Supplied passage.
+ + +

Let's break down what that means.

1. The & Symbol: Borrowing

In Rust, the & symbol is used to create a reference. A reference allows us to "borrow" access to data without taking ownership of it.

  • Without & (Ownership Transfer): If the type were just Vec<i32>, the function would take ownership of the vector passed to it. The original owner in the calling code could no longer use that vector after the function call.
  • With & (Borrowing): By using a reference, the function vec_loop only borrows the data. The calling code retains ownership and can continue to use the data after the function finishes. This is more efficient as it avoids copying the entire collection of data.

2. The [i32] part: The Slice

The [i32] part of the type is not an array (which would be [i32; N] with a fixed size N). Instead, [i32] represents a "slice"—a dynamically sized view into a contiguous sequence of i32s.

A slice is powerful because it's an abstraction. It doesn't care if the underlying data comes from a Vec<i32>, an array [i32; 5], or even part of another slice. It just represents "a sequence of integers in memory."

Putting It Together: &[i32] (A Borrowed Slice)

When we combine them, &[i32] means "a borrowed reference to a slice of i32s". This is the idiomatic and most flexible way to accept a sequence of items in Rust.

Here’s why it's so useful in the vec_loop function:

  1. Efficiency: The function avoids copying the data by just borrowing it.
  2. Flexibility: The function is more generic. It can now accept input from multiple sources without changing the signature.

Code Example:

Notice how the vec_loop function can accept a reference to a Vec and a reference to an array, and even a slice of an array, without any changes.

fn vec_loop(input: &[i32]) -> Vec<i32> {
    let mut output = Vec::new();
    for item in input {
        // We're just doubling the items for this example.
        output.push(item * 2);
    }
    output
}

fn main() {
    // 1. Call it with a Vector
    let my_vec = vec![1, 2, 3];
    // Rust automatically converts &Vec<i32> into &[i32] (this is called "deref coercion")
    let result_from_vec = vec_loop(&my_vec);
    println!("From Vec: {:?}", result_from_vec); // Prints "From Vec: [2, 4, 6]"
    println!("Original vec is still usable: {:?}", my_vec); // Prints "[1, 2, 3]"

    // 2. Call it with an Array
    let my_array = [10, 20, 30];
    let result_from_array = vec_loop(&my_array);
    println!("From Array: {:?}", result_from_array); // Prints "From Array: [20, 40, 60]"

    // 3. Call it with a slice of an array
    let result_from_slice = vec_loop(&my_array[1..3]); // Pass only [20, 30]
    println!("From slice of Array: {:?}", result_from_slice); // Prints "From slice of Array: [40, 60]"
}

Summary Table

Parameter Type Meaning Can it accept a Vec? Can it accept an array? Ownership
Vec<i32> An owned vector. Yes No Takes ownership.
&Vec<i32> A reference to a vector. Yes No Borrows.

+ + +

Input data.
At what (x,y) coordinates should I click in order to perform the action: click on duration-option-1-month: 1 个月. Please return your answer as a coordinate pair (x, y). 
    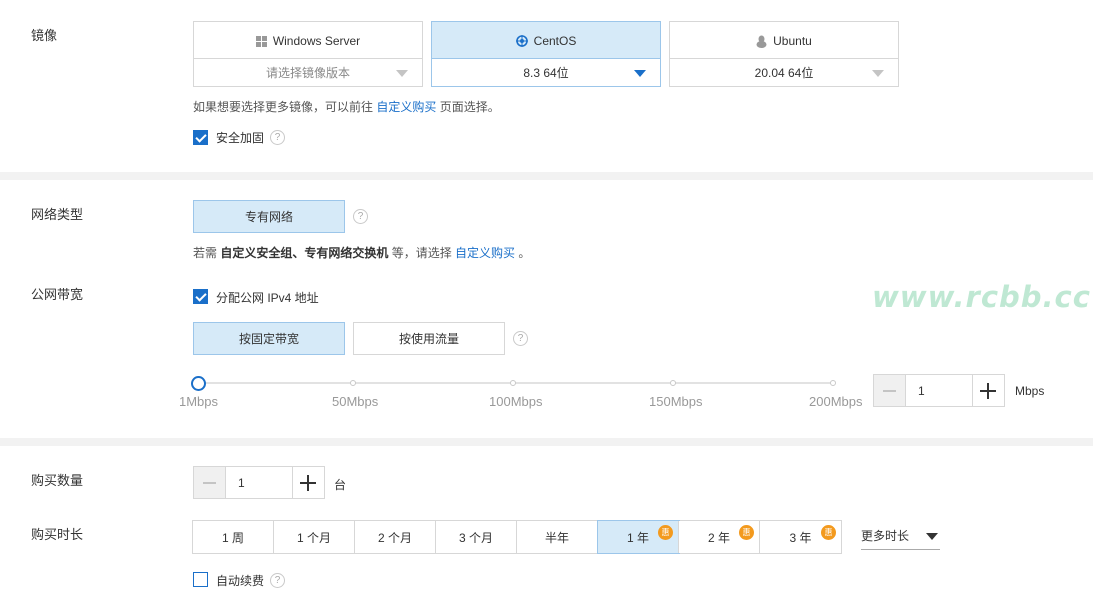
    Looking at the image, I should click on (314, 537).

+ + +

Brief.
Answer from the text on Rust references and slices:
(a) What notation does the text give for an array with a fixed size N?
(b) What name does the text give to Rust's automatic conversion of &Vec<i32> into &[i32]?
(c) What does the call to vec_loop with &my_array[1..3] print?

Output.
(a) [i32; N]
(b) Deref coercion
(c) From slice of Array: [40, 60]